# Some strange ideas on here......



## bully (Jul 13, 2011)

Not Martial talk, here:

http://happehtheory.com/HappehKungFu/category/science-and-kung-fu/

Had a quick look around, the science and kung fu interested me until I went down to part 5 and saw the Tan sau theory. It is almost comical.

I didnt bother reading much more but may take a look around when I have some time to waste lol.


----------



## mook jong man (Jul 13, 2011)

What a load of *****.

Hey did you see the comments section on the side where he put up a post saying " Why asians are better at kung fu than caucasians"

The bloke is a knob.


----------



## bully (Jul 13, 2011)

Total knob, it gets on my nerve as shizen like that give us even more of a bad name than we already have. He claims to have studied WC for 5 years then got ridiculed by other CMA instructors. I bet he did if he peddled that ****.


----------



## clfsean (Jul 13, 2011)

I can't get to the site from the office, but if it's who I think it is... only have ever seen one "happeh"... he's a professional level troll. 

Raised all sorts of fuss at another forum I visit. His whole essence of being is to raise a ruckus & watch people loose their collective minds with his drivel. 

Pay him no mind.


----------



## bully (Jul 13, 2011)

Cheers for the info Sean, I ony posted it for the lols and it makes hilarious reading. Must have taken time to set all that up too, bloke should do some charity work or something if he hasn't got anything better to do.


----------



## askinghands (Jul 15, 2011)

I guess none of you took physics or trigonometry in college..... While it's obvious that his examples, like the tan positioning for parrying or the leaning back in slt, are beginners misunderstandings, he was pretty spot on science wise.  You just have to use the old noggin and think about correct WC when reading.  I found it interesting to be honest with you.  An open questioning mind is the path to knowledge.....


----------



## mook jong man (Jul 15, 2011)

askinghands said:


> I guess none of you took physics or trigonometry in college..... While it's obvious that his examples, like the tan positioning for parrying or the leaning back in slt, are beginners misunderstandings, he was pretty spot on science wise.  You just have to use the old noggin and think about correct WC when reading.  I found it interesting to be honest with you.  An open questioning mind is the path to knowledge.....

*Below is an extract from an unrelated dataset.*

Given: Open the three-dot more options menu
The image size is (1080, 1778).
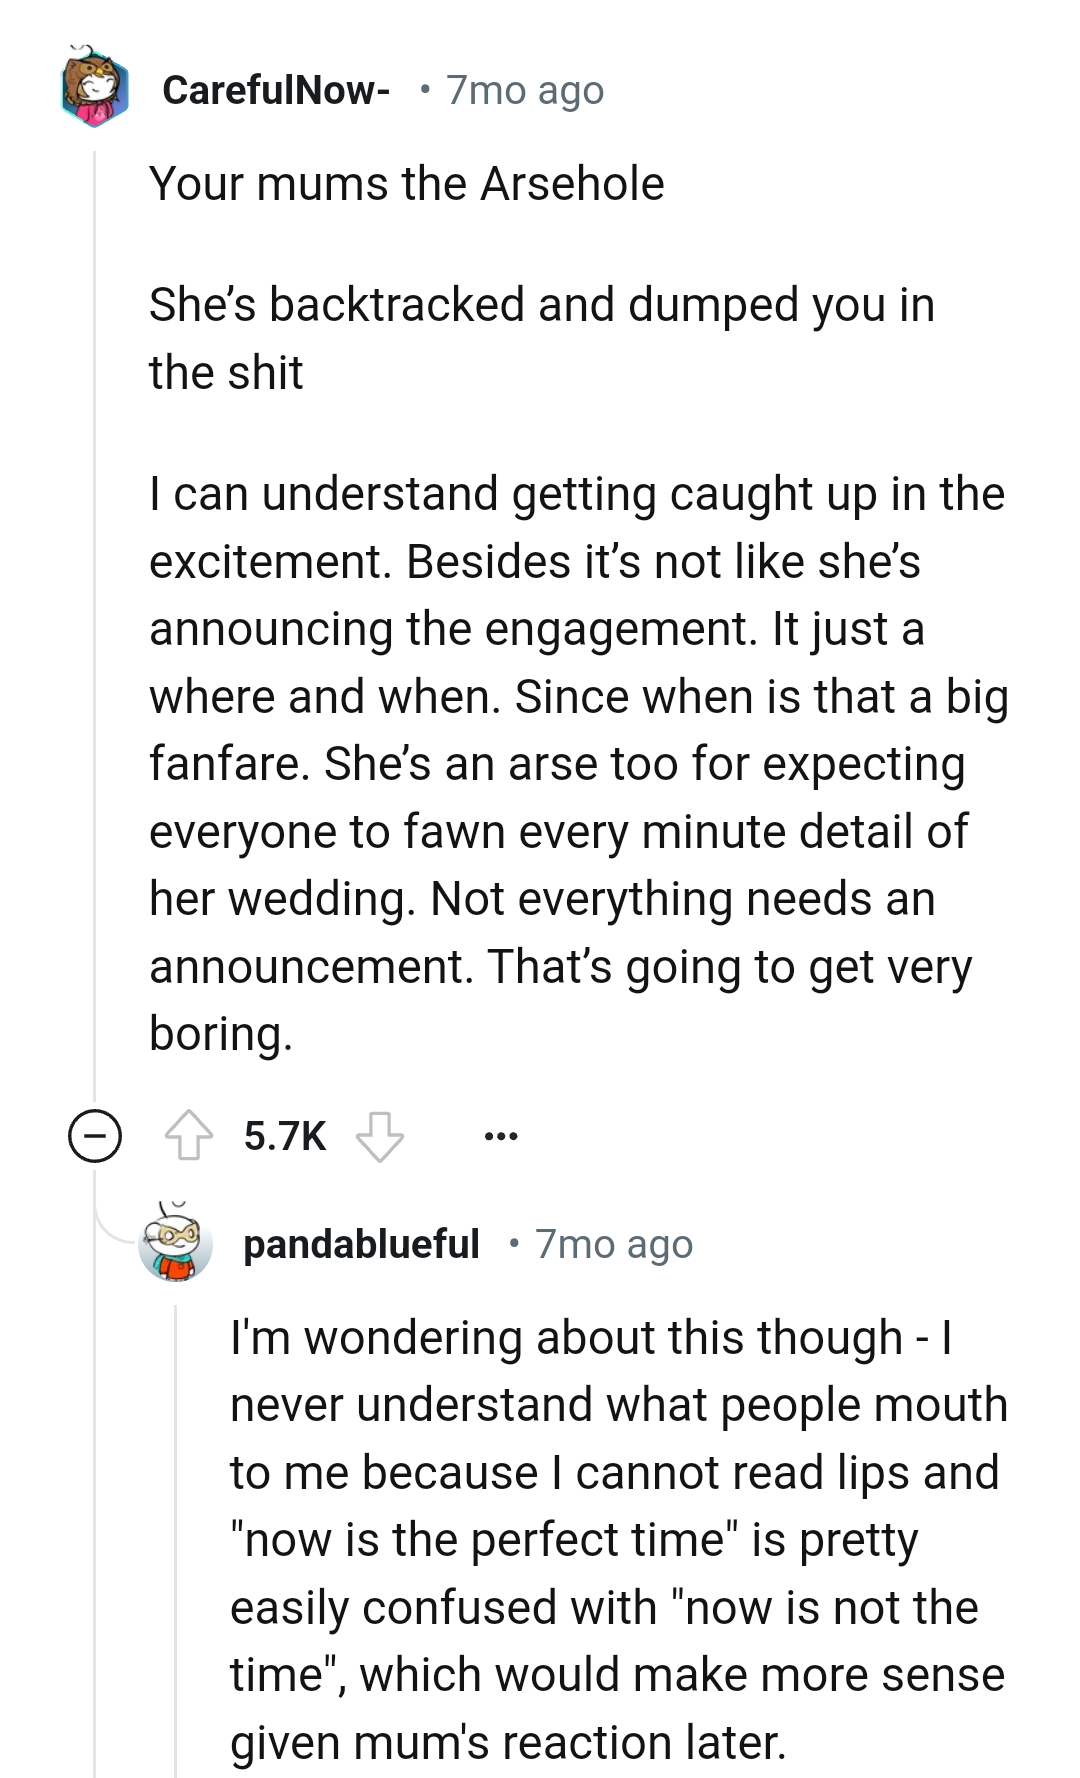Looking at the screenshot, I should (500, 1136).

We are not talking about the science , everybody knows Wing Chun is chock full of triangles and circles , he is not stating anything new or revolutionary there.It's the other stuff on there that is quite ludicrous , he's got a picture on there of a woman about to have a piss and he thinks that is similar to the Wing Chun stance not to mention the other crap that borders on racism where he states that Caucasians can never be as good as Asians at Kung Fu.Wing Chun can well do without morons like this trying to promote it , I stand by my original statement the bloke is a knob.


----------



## clfsean (Jul 15, 2011)

Yeah I just looked at the site now from home. 

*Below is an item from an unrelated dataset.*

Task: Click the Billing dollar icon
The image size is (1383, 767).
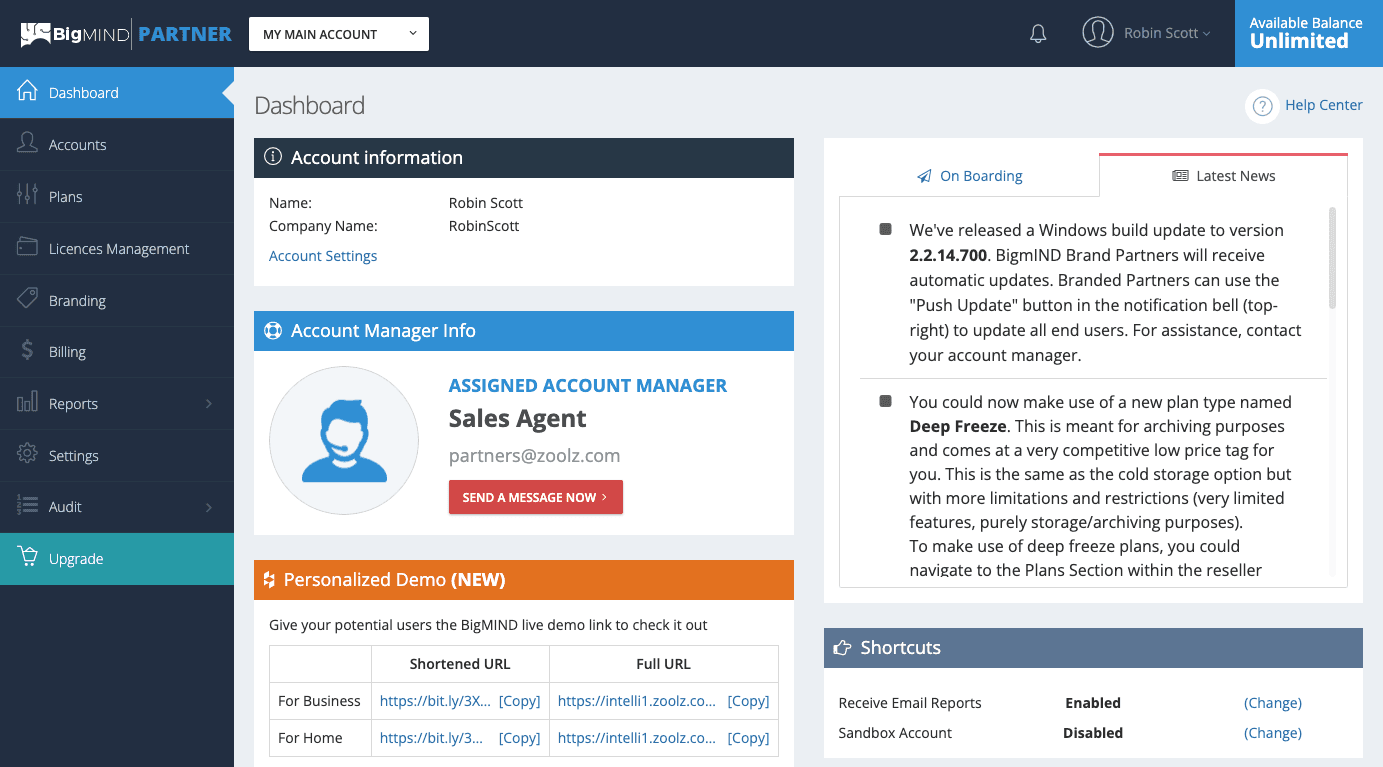Action: 27,351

I don't practice WC... but the guy's a schmuck. He has some interesting ideas. That's it. The rest of it is trying to rationalize & set boundaries/ideas/rules on something that in it's most organic form... has none of that.


----------



## mook jong man (Jul 15, 2011)

clfsean said:


> Yeah I just looked at the site now from home.
> 
> *I don't practice WC*... but the guy's a schmuck. He has some interesting ideas. That's it. The rest of it is trying to rationalize & set boundaries/ideas/rules on something that in it's most organic form... has none of that.



No you don't practice Wing Chun , but from what I have read of your posts you are a wealth of CMA knowledge and your input is always welcome.


----------



## clfsean (Jul 15, 2011)

mook jong man said:


> No you don't practice Wing Chun , but from what I have read of your posts you are a wealth of CMA knowledge and your input is always welcome.



Thanks boss!! I know a little & have a little skill. I try to listen & share when I can.


----------



## Haris Lamboo Faisal (Jul 15, 2011)

He say's the human body is three dimensional lulz.


----------



## bully (Jul 16, 2011)

askinghands said:


> I guess* none of you took physics or trigonometry in college*..... While it's obvious that his examples, like the tan positioning for parrying or the leaning back in slt, are beginners misunderstandings, he was pretty spot on science wise. You just have to use the old noggin and think about correct WC when reading. I found it interesting to be honest with you. An open questioning mind is the path to knowledge.....



Yes thanks I did, as a tech I used it in my job daily. 

It is well documented about triangles etc and WC, nothing that new here. The casual racism on the site is laughable.


Is the Tan blocking the "hook" not the wrong arm? should he not be using the right arm rather than the left to block so he doesnt have to go across himself to strike again?


----------